Excerpt
While playing Euro Truck Simulator 2, in which he is a truck driver making deliveries:

  • I’m delivering cheese safe and sound according to the law.

  • Why would I not want my side view mirrors on, am I a monster??

  • (Sips beer) I’m drinking on the job.

  • He cut me off! I’m bigger than him! I could have hurt somebody!

  • I got a speeding ticket again! For $200… this job’s costing me more than it’s worth!

  • (Asks Siri): How do I know the speed limit in Euro Truck Simulator 2?

  • I’m making great time!

  • Let’s play it safe, let’s just back that ass straight up.

  • Hey Mr. Tambourine Man, shut the fuck up.

While playing Fortnite:

  • I hit him twice, three times a lady!

  • Oh, I am getting exponentially better at this game! Don’t play like a dingus is the number one rule.

  • Don’t fuck with me, I’m an astronaut for now, boys… oh this is gonna be bad news.

Problem set
- A) Translate this sentence from the gameplay quotes into Spanish: "I’m delivering cheese safe and sound according to the law."
- B) Write out the gameplay quotes word for word from "While playing Euro" up to and including "Truck Simulator 2?".

Rows
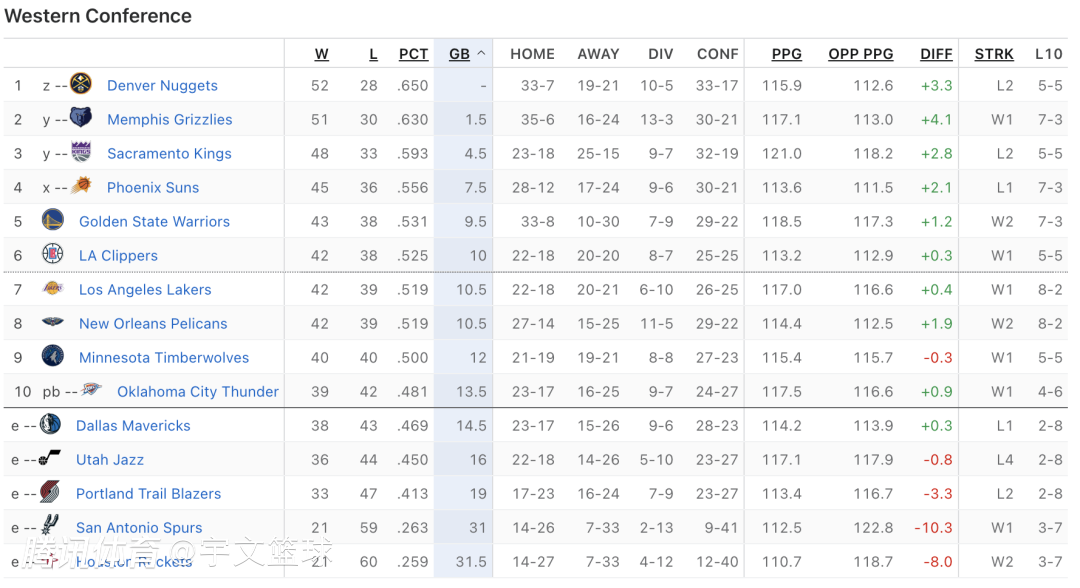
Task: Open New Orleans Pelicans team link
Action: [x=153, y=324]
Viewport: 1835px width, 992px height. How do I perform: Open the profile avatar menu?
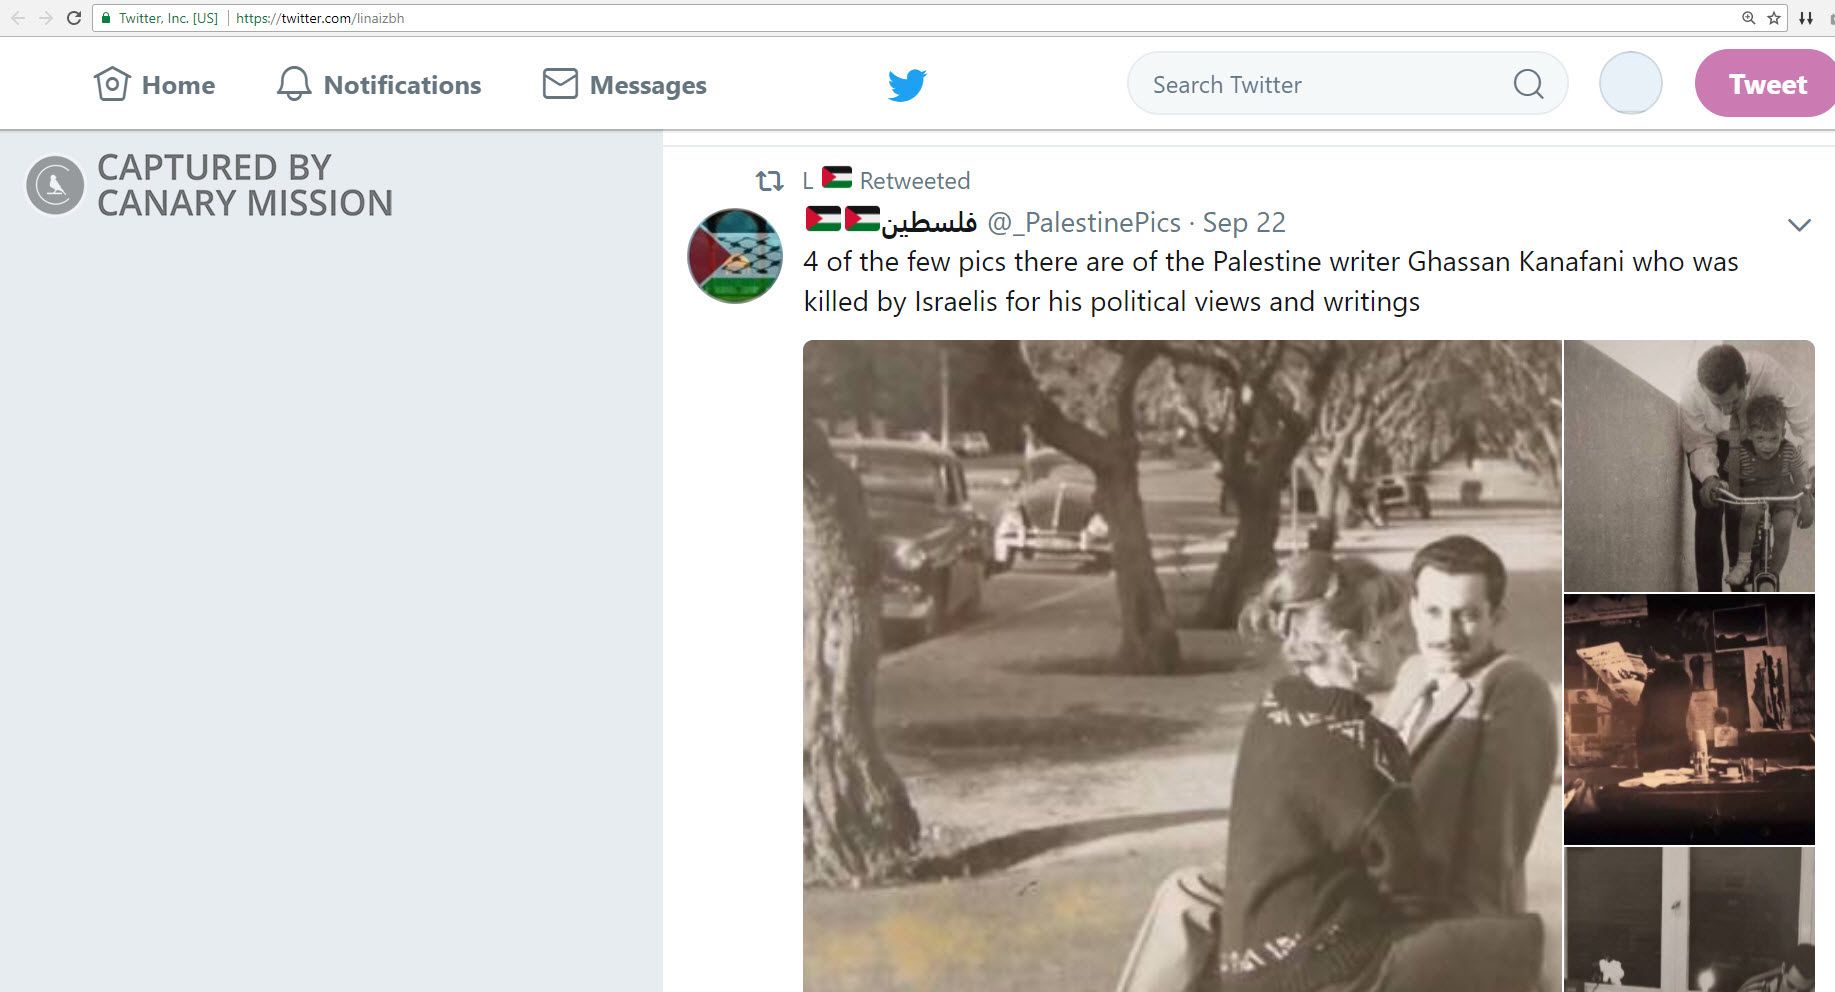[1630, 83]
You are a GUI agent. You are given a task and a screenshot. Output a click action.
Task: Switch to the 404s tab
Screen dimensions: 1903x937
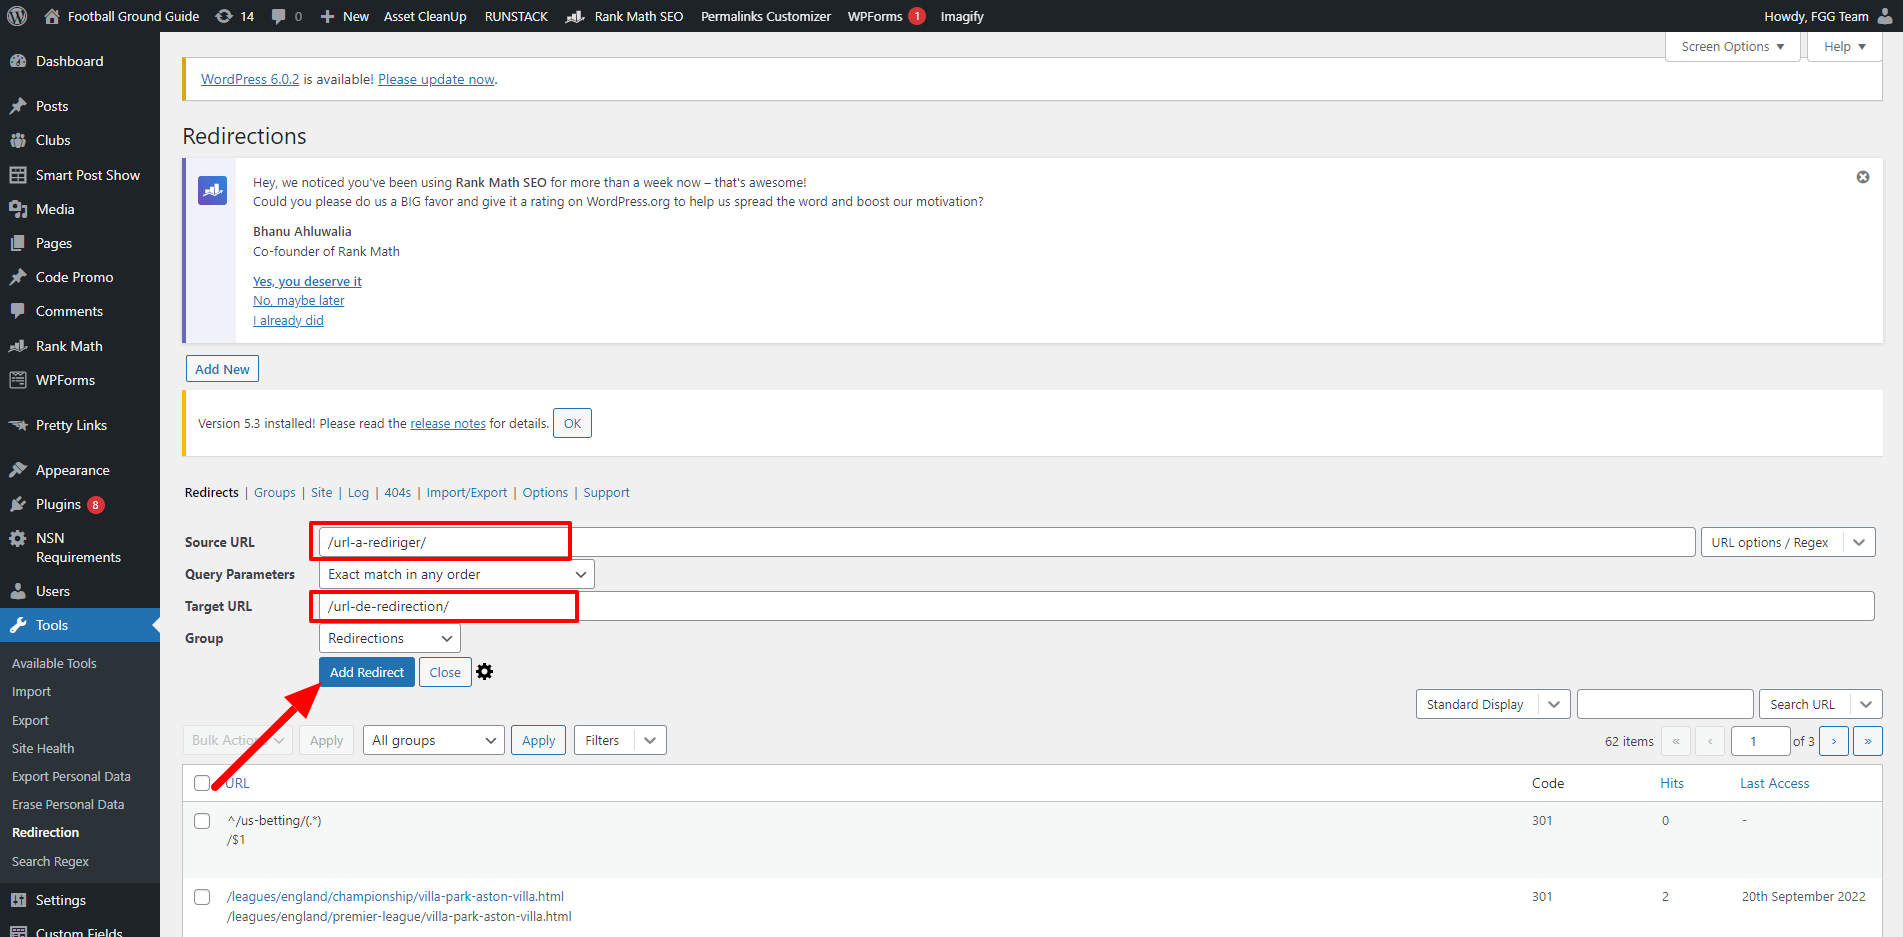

Problem solutions
- A) Estoy entregando queso sano y salvo de acuerdo con la ley.

- B)
While playing Euro Truck Simulator 2, in which he is a truck driver making deliveries:

  • I’m delivering cheese safe and sound according to the law.

  • Why would I not want my side view mirrors on, am I a monster??

  • (Sips beer) I’m drinking on the job.

  • He cut me off! I’m bigger than him! I could have hurt somebody!

  • I got a speeding ticket again! For $200… this job’s costing me more than it’s worth!

  • (Asks Siri): How do I know the speed limit in Euro Truck Simulator 2?